Rapport d’enquête sur le heurt d’agents de maintenance par un TER le 18/03/2020 à Schiltigheim

Mercredi 18 mars 2020 à 9 h 37, trois agents de maintenance de l’infrastructure ferroviaire sont heurtés par un train express régional au nord de la gare de Strasbourg. Le train roulait à 96 km/h. L’un des agents décède, un autre agent est blessé grièvement et un autre est blessé légèrement.
Les trois agents accidentés traversaient la voie empruntée par le train afin de commencer une opération d’inspection de cette voie prévue dans le cadre de la maintenance de l’infrastructure. Les trois agents traversaient groupés et ne prêtaient pas attention aux circulations. Ils ne se sont pas rendu compte de l’approche du train.

L’accident s’est produit parce que les agents se croyaient protégés par une présumée absence de circulation sur la voie traversée. L’agent responsable de l’équipe avait préalablement échangé des informations au téléphone avec le poste d’aiguillage sur l’état du trafic. Par suite d’une mauvaise compréhension, il en avait conclu, à tort, qu’aucun train ne circulait.

## Travail à faire
1. Selon le rapport sur l'accident de Schiltigheim, à quelle vitesse roulait le train qui a heurté les agents ?
2. Prolongez le rapport sur l'accident de Schiltigheim en reprenant juste après sa dernière phrase.

## Extraits de données
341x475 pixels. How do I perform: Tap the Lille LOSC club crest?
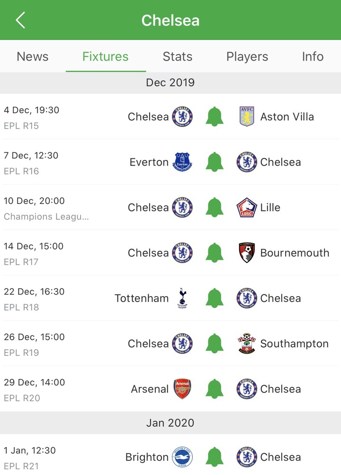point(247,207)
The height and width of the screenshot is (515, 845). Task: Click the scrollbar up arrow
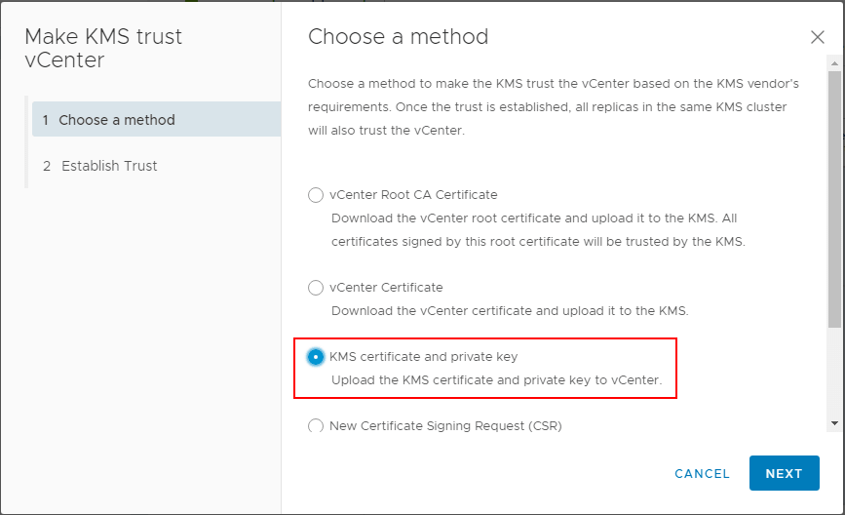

==

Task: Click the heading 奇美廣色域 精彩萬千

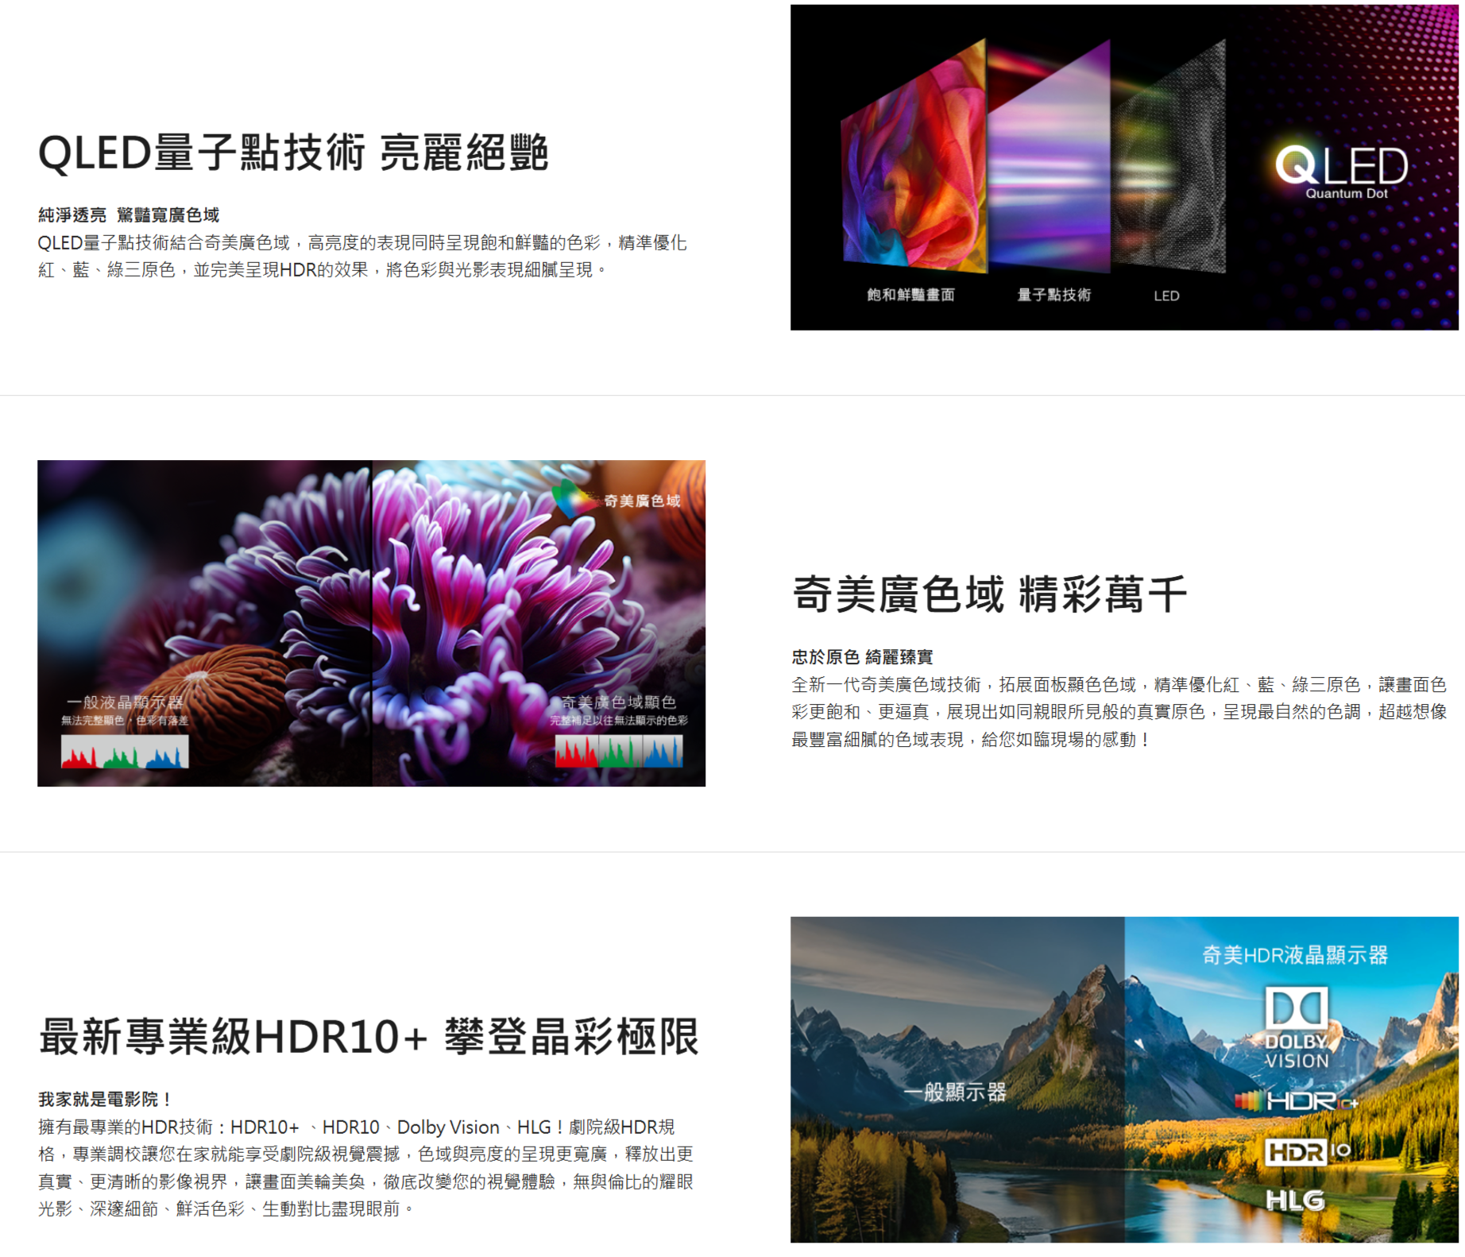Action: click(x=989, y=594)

---

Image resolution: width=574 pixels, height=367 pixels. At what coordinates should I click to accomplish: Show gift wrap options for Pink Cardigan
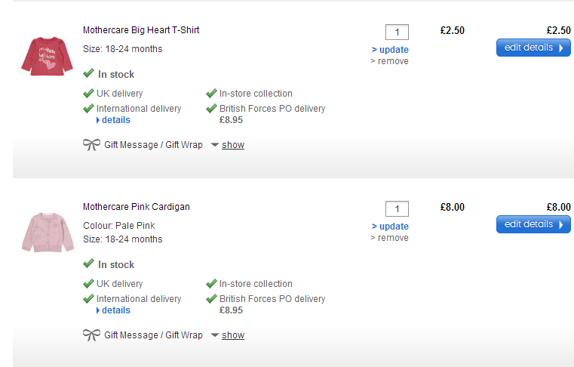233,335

## Réponses attendues
1. Il roulait à 96 km/h.

2.
Deux écarts importants aux consignes de sécurité prévues pour prévenir le danger de heurt des agents sur les voies ont facilité l’accident :
- D’une part, l’assurance d’une protection vis-à-vis des circulations ne pouvait résulter que de la mise en œuvre d’une procédure exigeante interdisant toute circulation, qui n’a pas été réalisée. En s’informant uniquement des circulations par téléphone, l’agent responsable de la tournée a mis en place un pseudo-système de protection pour le travail dans les voies qui présentait des risques, et qui sortait de tout cadre réglé.
- D’autre part, la traversée des voies s’est opérée sans respecter la consigne de sécurité qui prescrit de prêter attention et de ne pas traverser en groupe, en chaque occasion où il n’y a pas une interdiction de circulation.

L’enquête technique a mis en évidence plusieurs facteurs organisationnels et humains qui ont contribué à ces écarts.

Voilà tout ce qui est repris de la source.